Ceci n'est pas du prosélitisme pour ou contre la reconstruction, mais une réflexion afin de dire que certains discours me lassent, que la féminité est une notion qui échappe aux simples règles de la symétrie esthétique, que je ne suis pas certaine qu'en reconstruisant certaines femmes en promettant de leur rendre leur féminité, on le fasse à tout coup, ne serait-ce que parce qu'il faut changer les prothèses tous les 10 ans - en admettant qu'on ne se soit pas fait poser un truc frelaté, lors que la féminité, une fois trouvée, prend des allures de valeur sûre et pérenne, comme tout ce qui se construit pas à pas, en toute conscience et liberté.
Se sentir femme ne se limite pas à ressembler à.
Merci pour vos commentaires. Ah oui, l'économie de l'introspection et des bonnes questions...c'est exactement ça. Pas facile pour autant tous les jours dans une société qui effectivement, nous montre des images calibrées, retouchées..., mais, à mon sens, néanmoins préférable aux patchworks chirurgicaux divers et variés. Puis, quelle idée de fréquenter avec assiduité l'univers hostile des salles d'opération? Déjà quand on est obligé, c'est pas marrant! De là à y aller de son plein gré pour le "plaise" reste pour moi un mystère.
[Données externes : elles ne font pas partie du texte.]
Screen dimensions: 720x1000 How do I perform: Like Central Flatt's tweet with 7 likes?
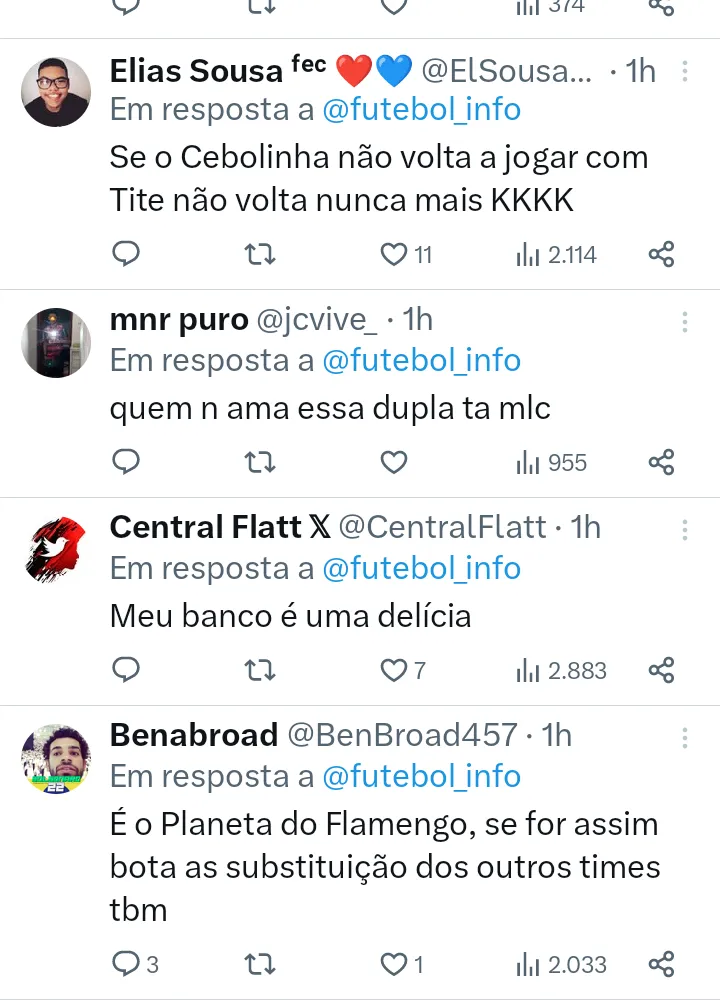click(395, 670)
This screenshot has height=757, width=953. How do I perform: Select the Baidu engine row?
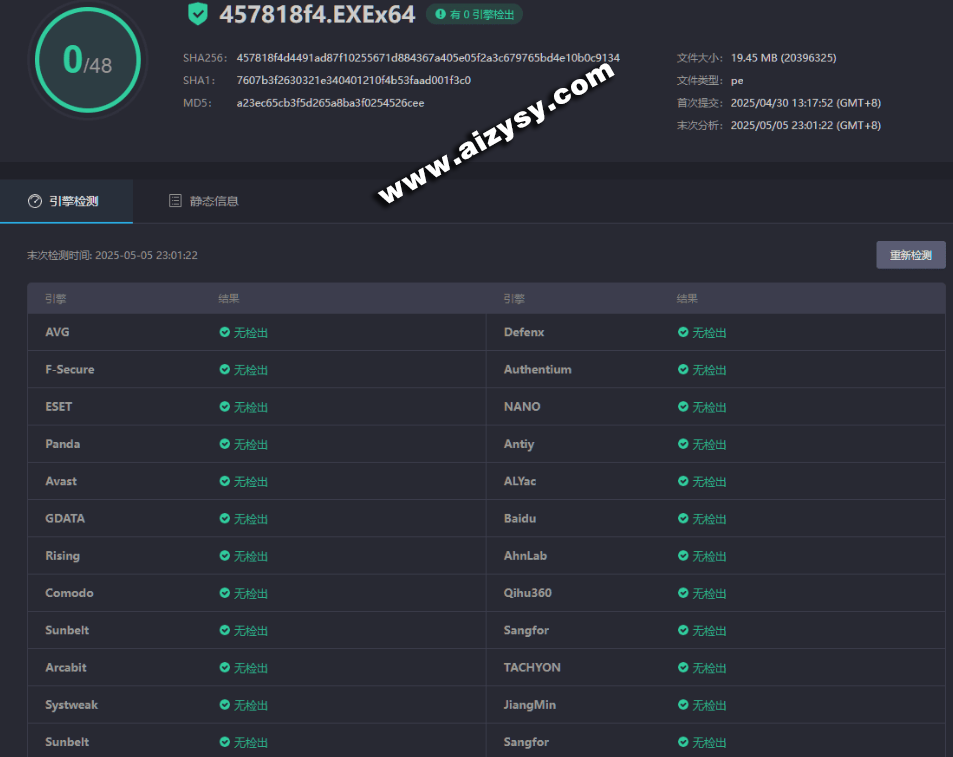[520, 519]
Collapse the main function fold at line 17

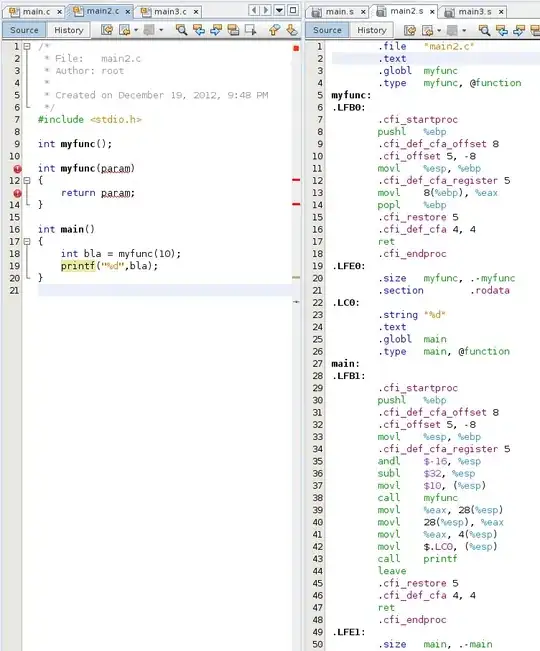click(27, 241)
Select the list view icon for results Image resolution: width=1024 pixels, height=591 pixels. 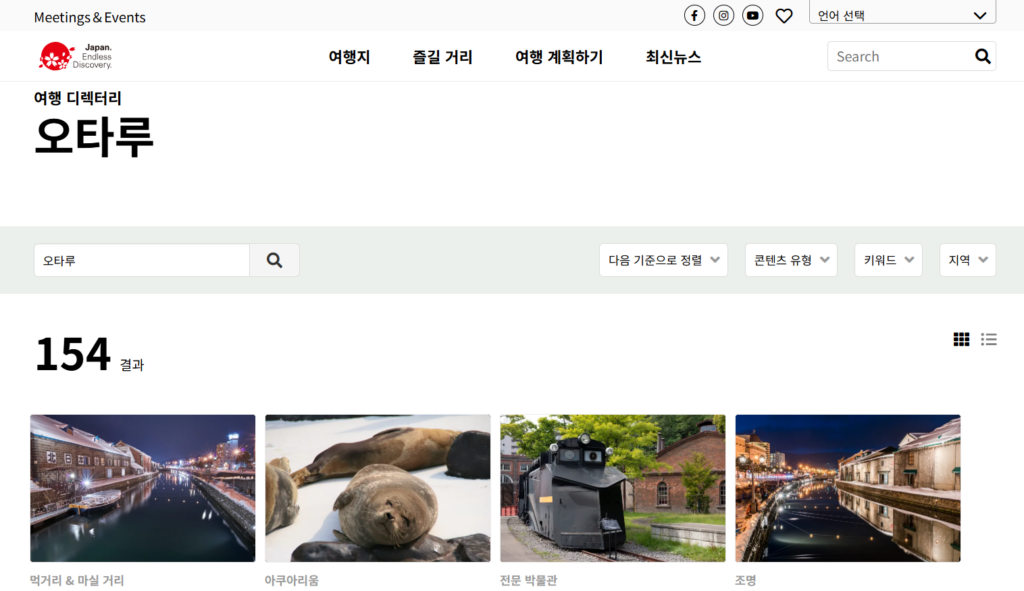(989, 339)
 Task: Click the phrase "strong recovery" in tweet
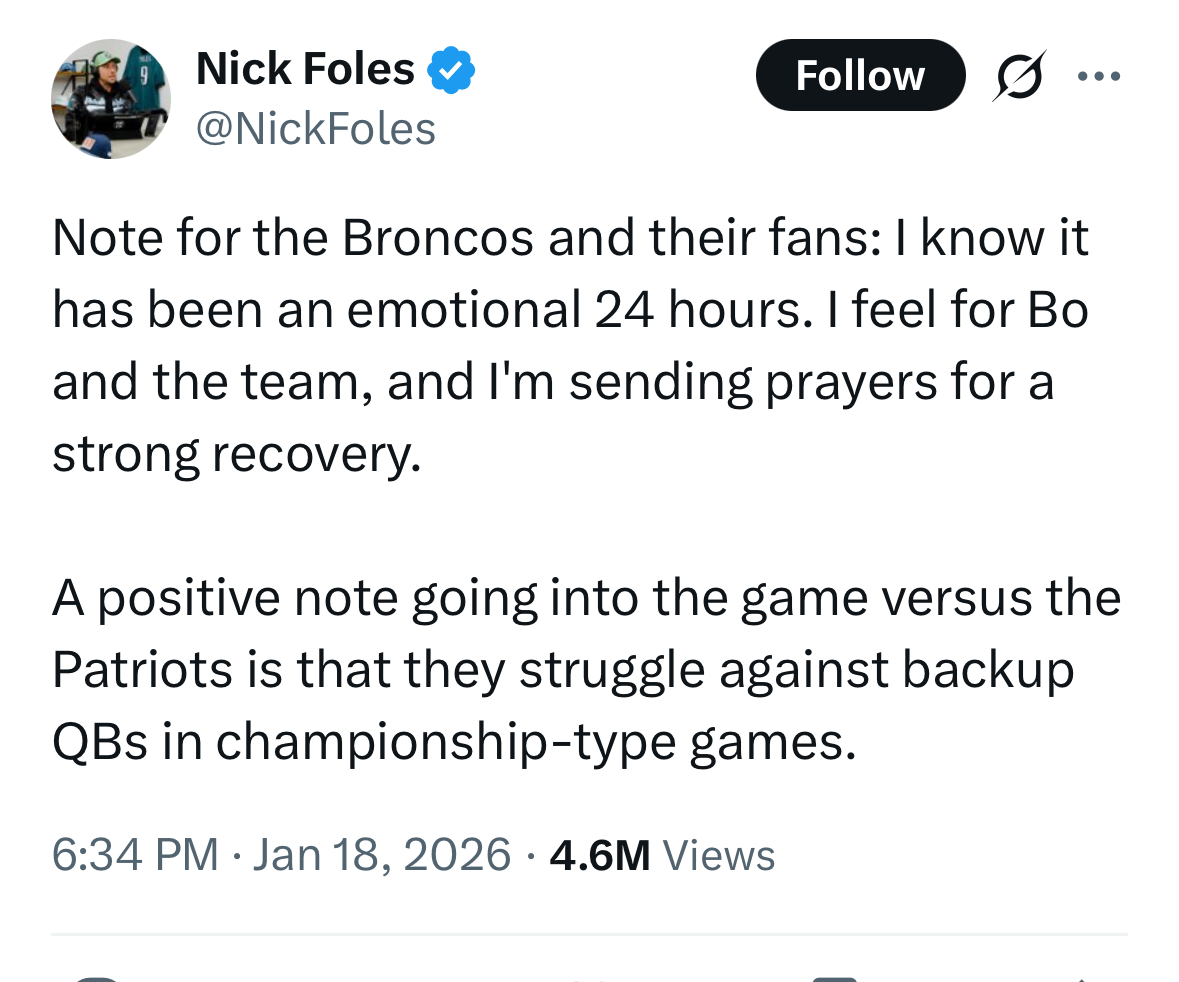point(236,456)
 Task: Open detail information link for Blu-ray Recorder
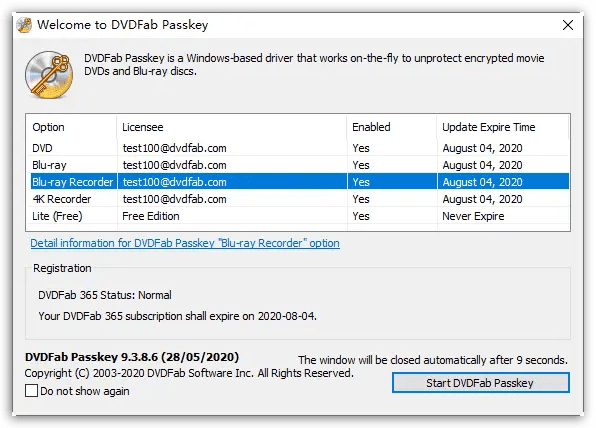click(x=185, y=243)
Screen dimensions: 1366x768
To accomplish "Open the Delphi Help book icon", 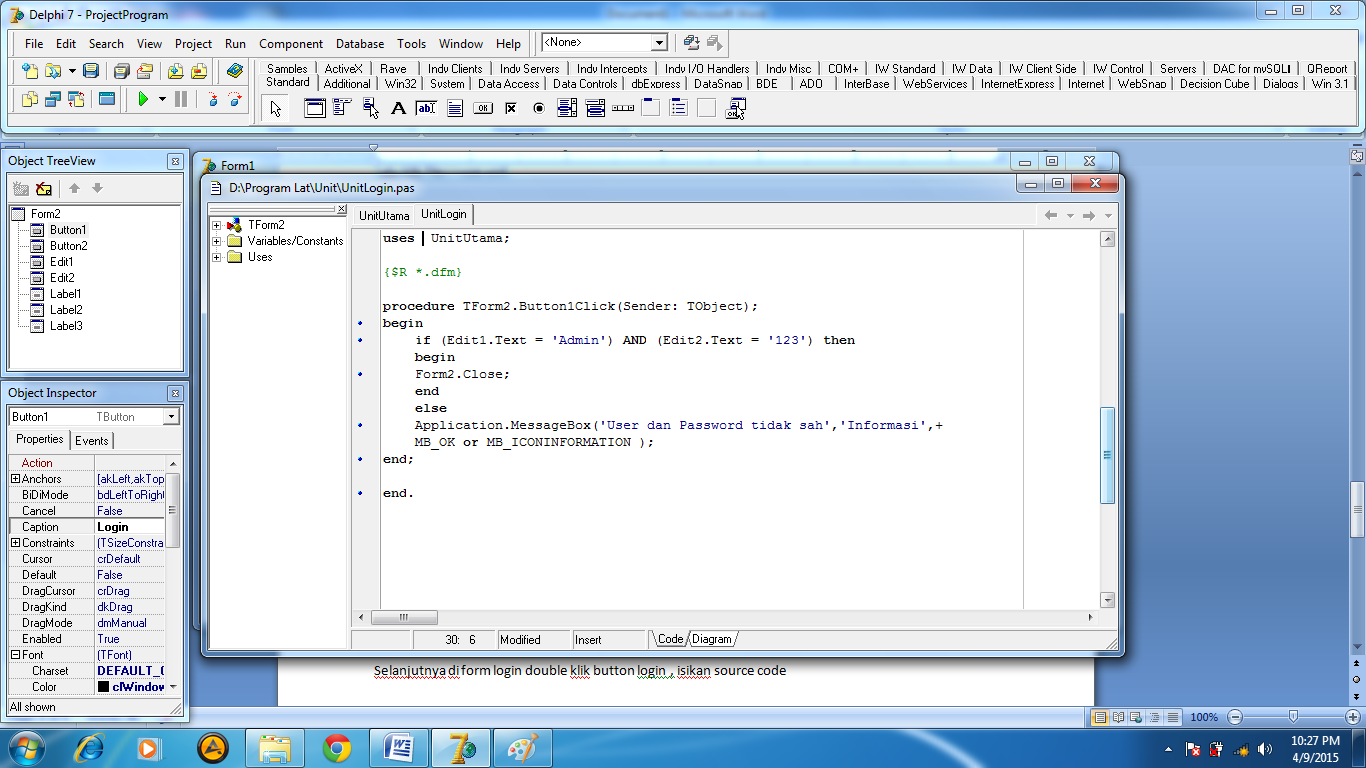I will point(235,70).
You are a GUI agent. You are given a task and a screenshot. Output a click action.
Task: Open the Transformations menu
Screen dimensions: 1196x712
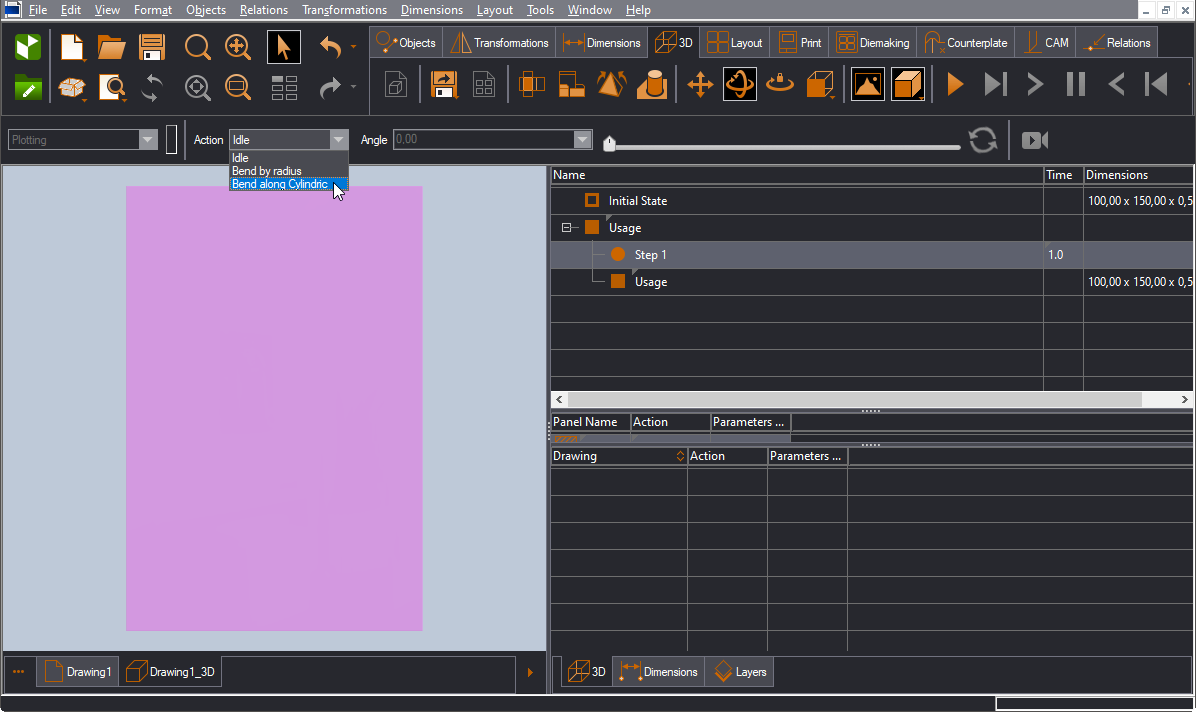coord(344,10)
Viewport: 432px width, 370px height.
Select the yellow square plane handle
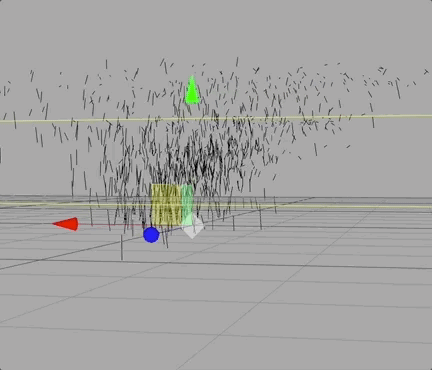pyautogui.click(x=167, y=204)
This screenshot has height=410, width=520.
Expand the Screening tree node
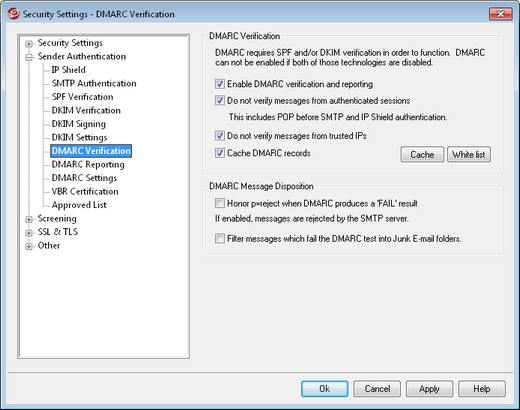(x=29, y=220)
· Il y a environ 12 ans ·divina-bonitas
Évidemment bien vu même si je sais que certaines femmes se sentent femmes parce qu'elles ressemblent à.
· Il y a environ 12 ans ·La féminité (ou la masculinité) est avant tout une affaire une vision de soi comme tu le décris mais beaucoup cherchent à faire l'économie de l'introspection pour se rabattre sur les apparences, leur propre apparence.
Certaines femmes mettent leur féminité dans la taille de leur bonnet quand certains hommes cherchent à se rassurer régulièrement sur la taille de leur attribut. Ce que je ne juge pas pour autant. Il faut juste savoir soi-même comment se situer et ce n'est pas le plus facile compte-tenu de nos sociétés calibrées, homogènes et standardisées.
wen
Il y a aussi l image que l on renvoie...
· Il y a environ 12 ans ·Je me souviens d une "copine" qui m' à dit un jour que je devrais sérieusement penser à me faire opérer pour faire plaisir à mon homme comme elle,elle l'avait fait pour son copain ( liposucion, seins, pommettes et elle avait refait son nez pour le précédent ...)quand je vois comment il a agit après et comment elle est maintenant je me dis que les petits kilos en trop sont très bien la ou ils sont :)
Tant qu on se sent bien telle que l on est!!
Sweety
bien belle vision, un traveling cinématographique sur un instant plein de vérités Bravo !
· Il y a environ 12 ans ·Pawel Reklewski
Je crois que dans mon cas, l'un va avec l'autre. J'ai bien peur que naître avec un sexe féminin ne donne pas obligatoirement le sentiment d'être une femme. Nous avons tous une part de yin et de yang. Longtemps chez moi la seconde a pris le pas sur la première. Inverser la tendance est une sensation finalement très agréable. Curieusement, il m'a fallu la maladie pour m'en apercevoir.